The Death of Free Speech? Michigan Residents Could Face Prison Time for Using the Wrong Pronouns or ‘Threatening’ Language
Michigan House advances a bill banning hate speech that looks like an end-run around the First Amendment.
Michigan’s House has passed a bill banning a range of so-called hate speech, advancing it to the Senate, the last hurdle before the Democratic governor, Gretchen Whitmer, will have to choose whether to sign the end run around the First Amendment into law.
Bill 4474 would lubricate the slippery slope about which free-speech advocates used to warn when defending even odious acts such as, say, the right of Nazis to march in Skokie, Illinois. That was a case argued with success at the Supreme Court by the American Civil Liberties Union in 1977.
Concerns about a chilling effect on speech by banning outrages like burning the American flag or suspending a crucifix in urine seem to have disappeared as well, along with Voltaire’s declaration, “I may disagree with what you say, but I will fight to the death for your right to say it.”
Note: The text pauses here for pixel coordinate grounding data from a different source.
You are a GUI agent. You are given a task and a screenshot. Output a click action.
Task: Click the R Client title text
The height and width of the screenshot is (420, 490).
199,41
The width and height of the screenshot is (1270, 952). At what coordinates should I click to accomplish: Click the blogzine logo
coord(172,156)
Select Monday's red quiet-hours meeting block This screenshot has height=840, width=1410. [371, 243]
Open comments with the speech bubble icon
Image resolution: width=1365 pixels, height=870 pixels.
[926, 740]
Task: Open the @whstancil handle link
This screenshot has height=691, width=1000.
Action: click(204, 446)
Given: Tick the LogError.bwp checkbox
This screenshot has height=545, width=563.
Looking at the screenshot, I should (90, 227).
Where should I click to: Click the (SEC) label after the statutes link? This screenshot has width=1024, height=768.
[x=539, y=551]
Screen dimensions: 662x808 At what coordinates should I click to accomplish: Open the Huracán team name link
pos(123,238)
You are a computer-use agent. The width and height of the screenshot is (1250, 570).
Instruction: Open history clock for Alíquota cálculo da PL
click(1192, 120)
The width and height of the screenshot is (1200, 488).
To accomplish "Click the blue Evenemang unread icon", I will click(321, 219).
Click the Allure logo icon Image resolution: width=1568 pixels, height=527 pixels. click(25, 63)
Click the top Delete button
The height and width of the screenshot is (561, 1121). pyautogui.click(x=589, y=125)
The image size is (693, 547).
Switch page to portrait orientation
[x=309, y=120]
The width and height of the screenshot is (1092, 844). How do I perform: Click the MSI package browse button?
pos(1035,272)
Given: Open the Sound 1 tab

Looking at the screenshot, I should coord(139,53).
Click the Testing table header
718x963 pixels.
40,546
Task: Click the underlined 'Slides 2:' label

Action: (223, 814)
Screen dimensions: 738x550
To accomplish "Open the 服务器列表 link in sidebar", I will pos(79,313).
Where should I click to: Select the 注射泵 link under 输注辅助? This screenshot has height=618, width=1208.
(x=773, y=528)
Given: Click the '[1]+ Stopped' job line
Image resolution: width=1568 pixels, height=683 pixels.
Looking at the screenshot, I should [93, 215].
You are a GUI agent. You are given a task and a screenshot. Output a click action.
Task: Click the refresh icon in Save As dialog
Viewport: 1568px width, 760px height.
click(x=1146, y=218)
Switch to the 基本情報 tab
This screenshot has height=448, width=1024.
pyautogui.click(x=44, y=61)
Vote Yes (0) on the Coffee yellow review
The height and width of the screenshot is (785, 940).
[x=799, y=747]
The legislation’s language is broad enough to raise concerns. It states that “a person is guilty of a hate crime if that person maliciously and intentionally does a number of things any of the following to an individual based in whole or in part on an actual or perceived characteristic of that individual listed.”
Anyone who “intimidates another individual” from favored groups would be subject to a felony punishable by a maximum prison sentence of five years and fines up to $10,000. Just using what are deemed the “wrong pronouns” — say, refusing to call your toddler son “she” — would qualify.
Malice and intimidation are both open to interpretation, empowering individuals to seek legal redress based on feelings, even about such innocuous things as the American flag. In a 2018 piece for WNYC News, Arun Venugopal wrote “some argued that in certain contexts … flags are intimidating, even scary.”
In 2019, Damon Young wrote in Time that two American flags, including “wrapped around an AR-15 on a snapback baseball cap, were intended to intimidate.” For those who like the sound of that, imagine handing your political foes the same power to criminalize a Mao T-shirt or chant of “No justice, no peace.”
The bill also criminalizes anyone who “damages, destroys, or defaces any real, personal, digital or online property,” such as a photograph. This is in line with Soviet laws that could land you in prison for spilling coffee on a picture of their dictator, Joseph Stalin, and would turn thousands of memes and parodies into hate crimes overnight.
The Irish singer, Sinead O’Connor, could have been prosecuted for tearing up a photograph of Pope John Paul II on “Saturday Night Live,” as he did in 1992. It’s impossible to imagine all the potential scenarios, which is why the founders believed the best answer to objectionable speech was counter speech, not regulation.
Insults were hurled like daggers when the Bill of Rights was written. Yet today, even a favorite schoolyard retort to barbs is cast in a dim light. A resident of Washington State, Douglas Patterson, wrote in a 2017 letter to the Yakima Herald-Republic that the adage, “Sticks and stones will break my bones, but words will never hurt me” was “not accurate, as words can be used as weapons…”
Michigan’s proposed statute would also invite confusion over just who’s off-limits. It would be acceptable to intimidate unless it’s done based on perceived “religion, sex, orientation, genre identity of expression, physical or mental disability, age, ethnicity, national origin” or “association or affiliation” with such groups.
A Detroit native, Derek Hunter, host of “The Derek Hunter Podcast,” predicts Ms. Whitmer will sign the bill. “This is what happens when Democrats get complete power,” he tells the Sun. “They claim to care desperately for the rights of people they declare to be victims and do so at the expense of the rights of everyone else, largely people who don’t vote for them. That’s not a coincidence.”
Being offended has already been weaponized and now intimidation will serve the same purpose. If Michigan accepts the premise that words are to be regulated as weapons, others will follow, empowering partisans to prosecute those whose speech they dislike.
Expect it to be done with the promise of good intentions, which pave the road — and the slippery slope — to hell.